Está claro, as ameaças são reais. Sendo justo, o fabricante foi bastante solícito com os pesquisadores e tomou as medidas de correção necessárias. Se as cidades em questão aplicaram as patches rapidamente, bem, isso não podemos afirmar.
No esforço de dar ênfase aos piores cenários possíveis, os pesquisadores construíram um modelo baseado em uma barragem equipada com um dos dispositivos avaliados nos estudos. Tratava-se de sensores inteligentes capazes de controlar o nível da água do reservatório. Com um ataque executado em menos de um minuto, o time drenou a água da barragem fictícia e inundou o vale o rio abaixo cobrindo as vias paralelas em ambas as margens.
Repetimos: o equipamento não é um dispositivo IoT qualquer – trata-se de uma tecnologia real utilizada em cidades de verdade. Governos e municípios dependem desses dispositivos para tarefas diárias.
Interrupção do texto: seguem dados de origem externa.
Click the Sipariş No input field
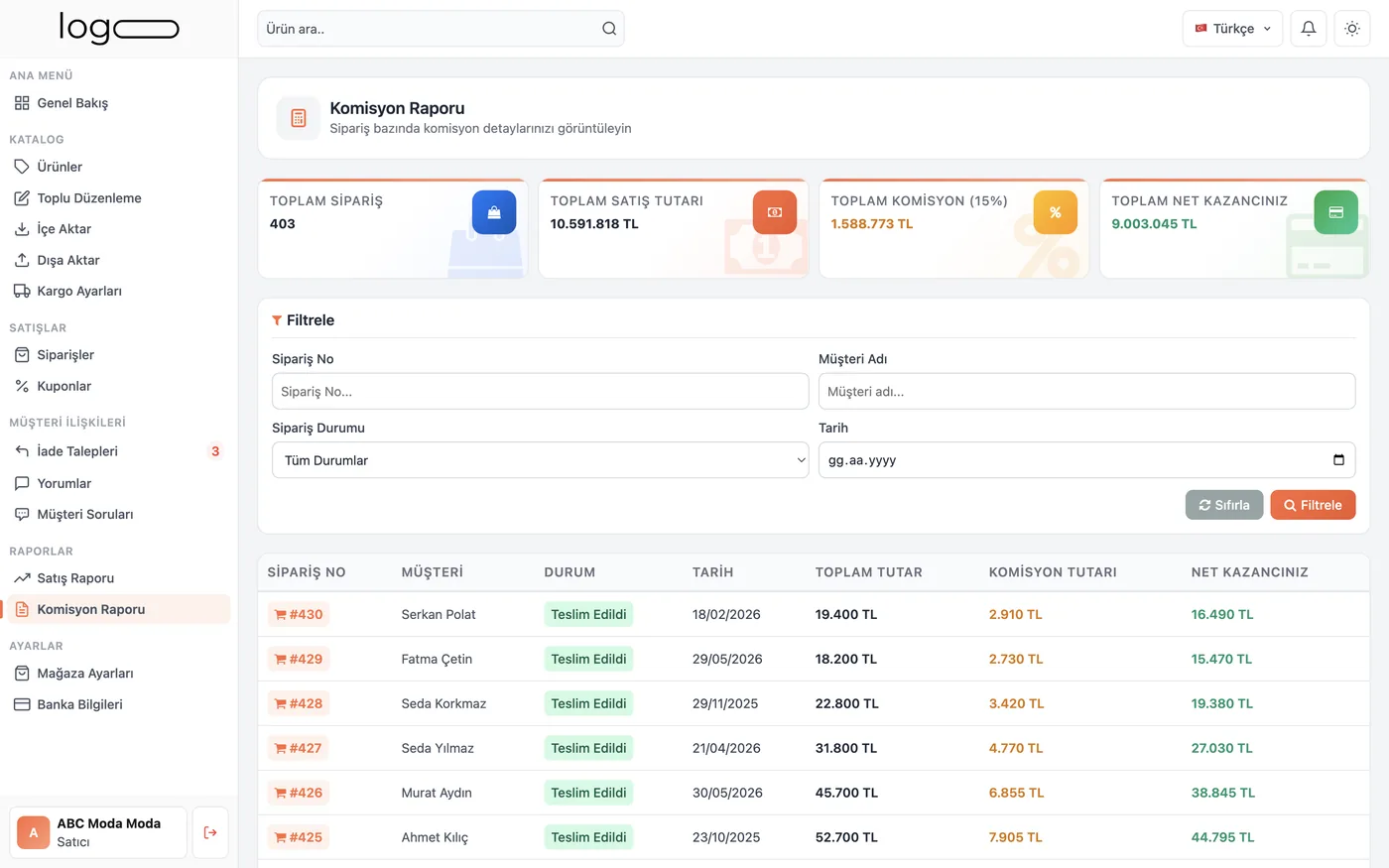This screenshot has height=868, width=1389. [541, 391]
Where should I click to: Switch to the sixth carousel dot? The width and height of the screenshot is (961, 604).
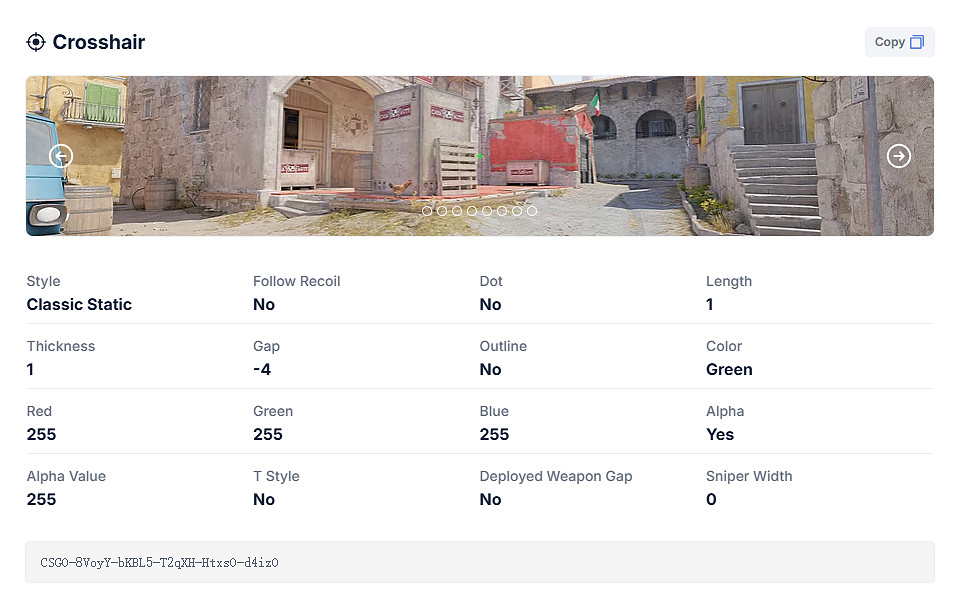pyautogui.click(x=502, y=211)
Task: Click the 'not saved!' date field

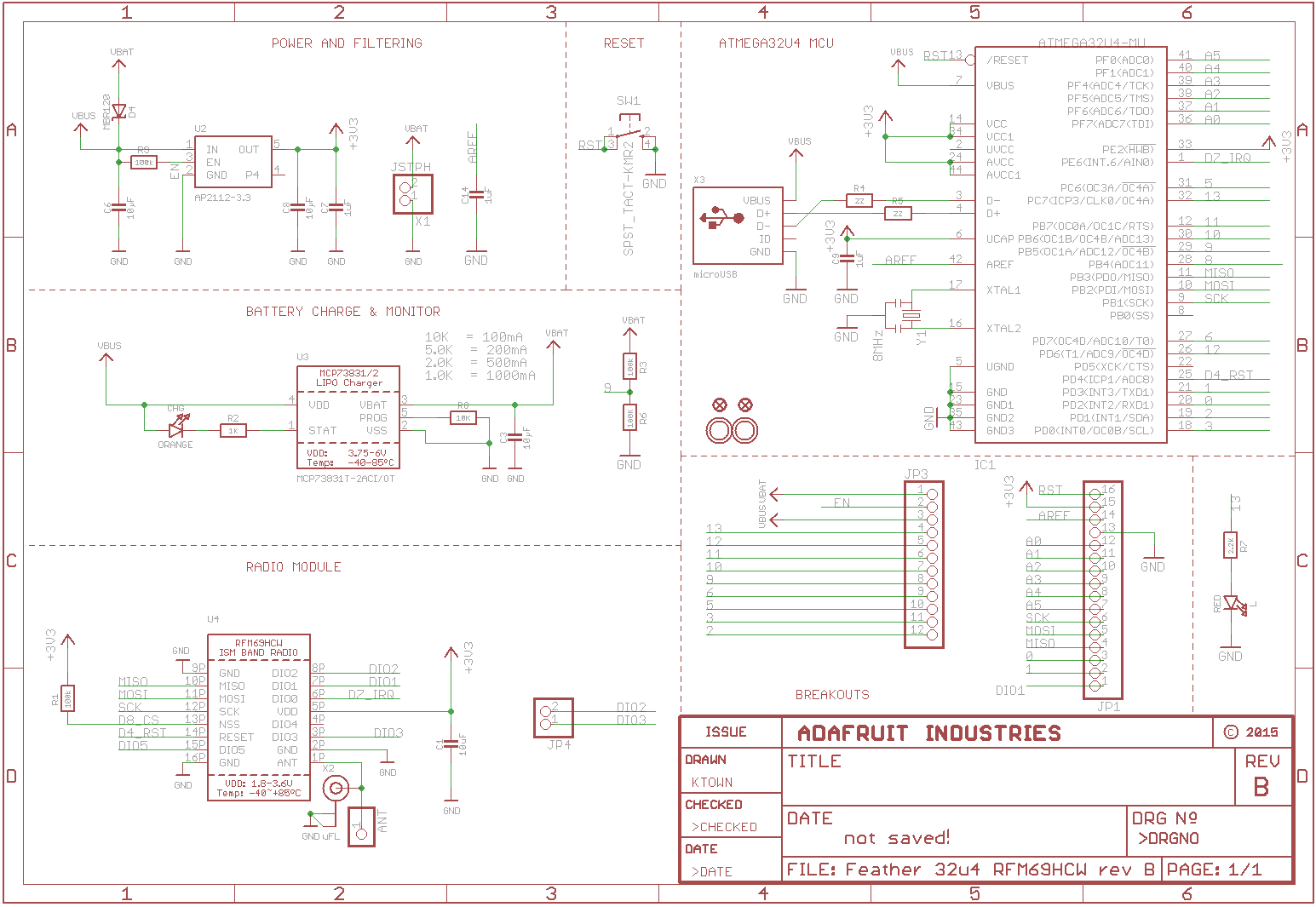Action: click(x=895, y=837)
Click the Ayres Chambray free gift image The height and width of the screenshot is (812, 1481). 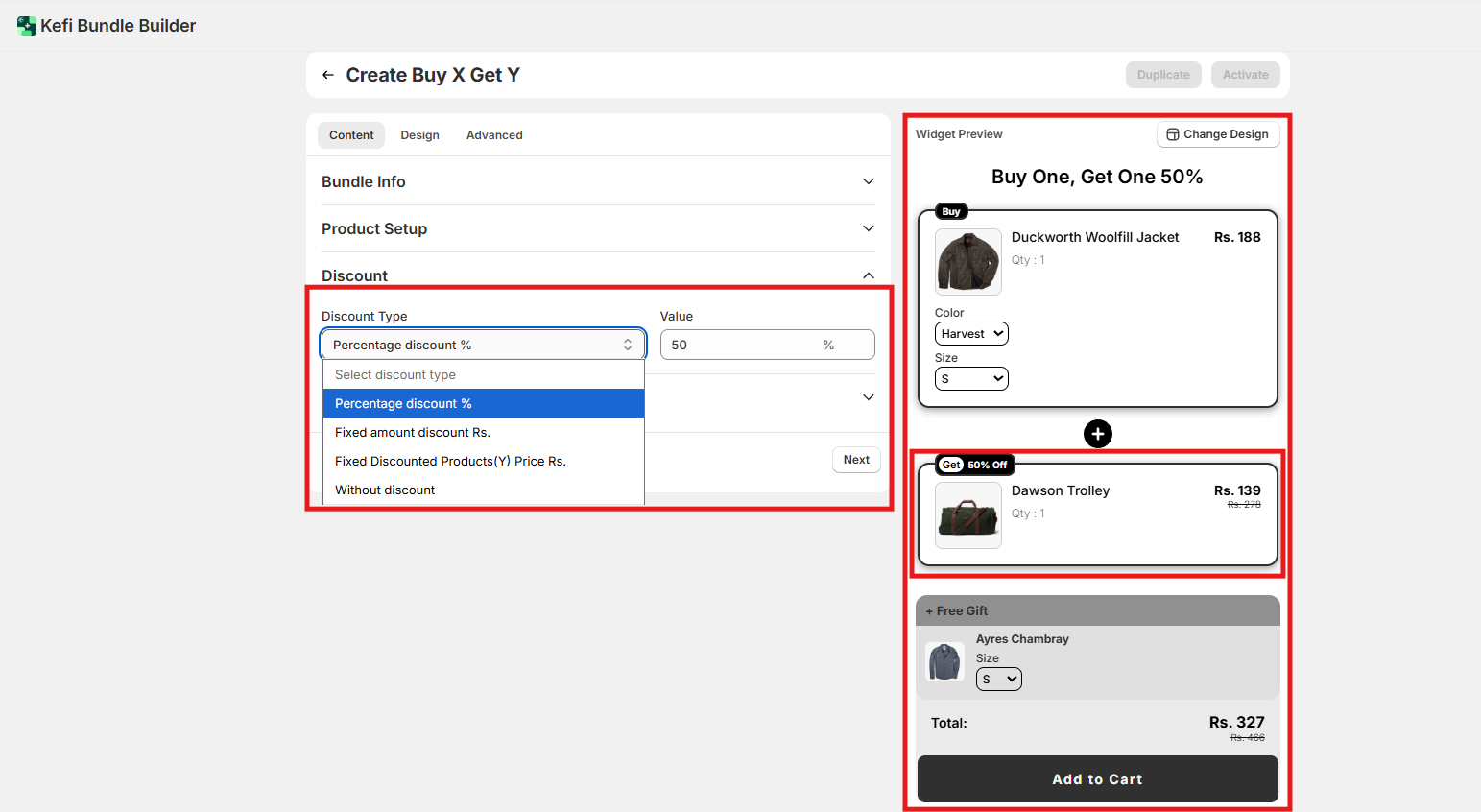click(x=944, y=662)
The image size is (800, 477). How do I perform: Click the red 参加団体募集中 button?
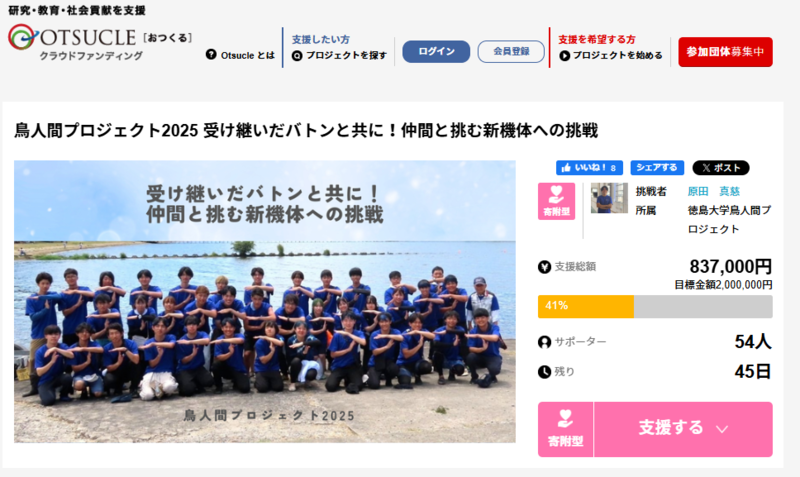click(x=725, y=52)
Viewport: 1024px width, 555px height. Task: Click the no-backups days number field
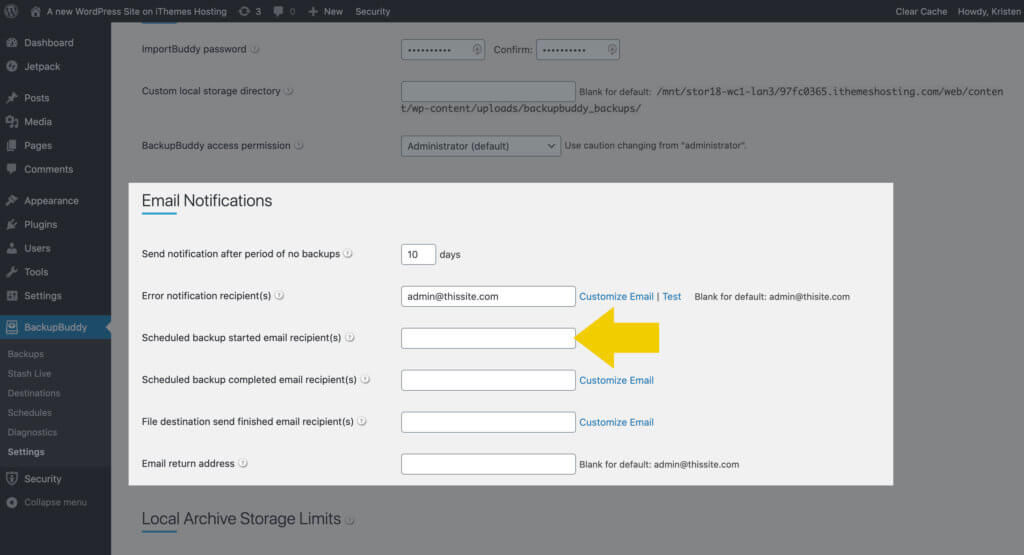click(418, 255)
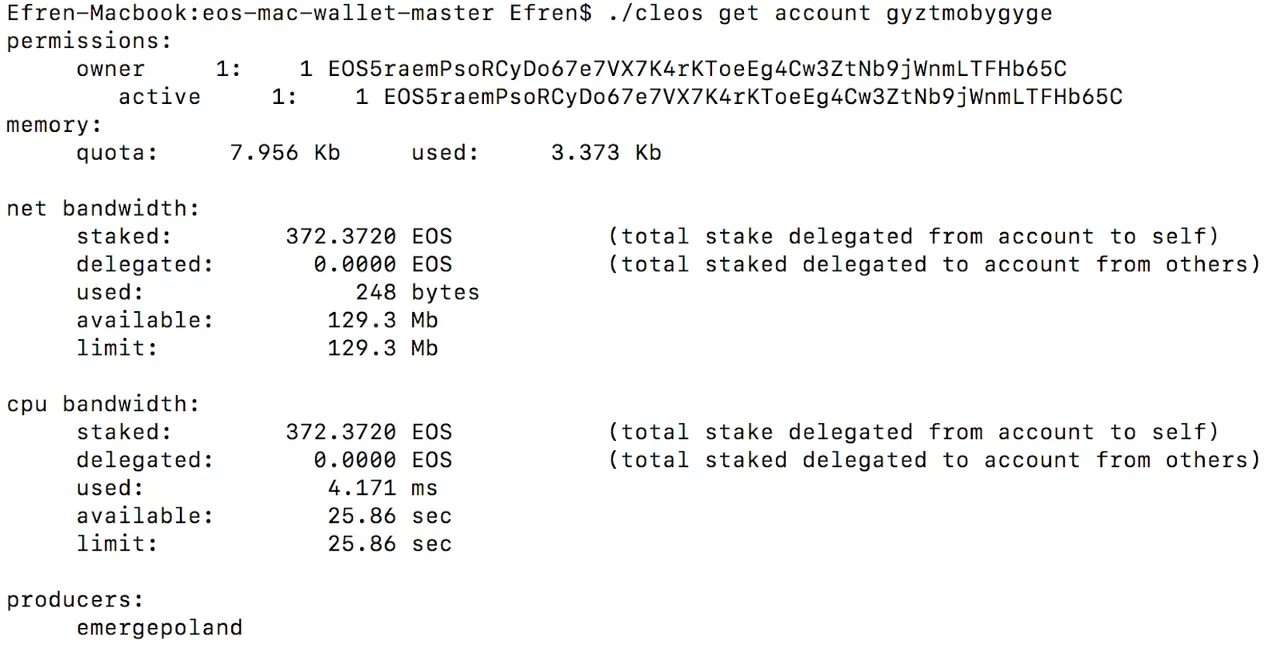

Se pesquisadores de segurança conseguiram encontrar vulnerabilidades com pouco esforço, é questão de tempo até cibercriminosos fazerem o mesmo ou encontrar algo pior.
Podemos achar exagerado e até mesmo rir do medo, mas cidades e suas administrações seriam sábias em aceitar o conselho desses pesquisadores; cidades inteligentes representam uma indústria em expansão, com expectativa de crescimento da ordem de U$ 135 bilhões nos próximos três anos. Diferente da maioria dos IoTs, esses dispositivos protegem muita mais que uma tecnologia capaz de pedir uma pizza ou encher a máquina de sabão – protegem o que interessa nas cidades: as pessoas.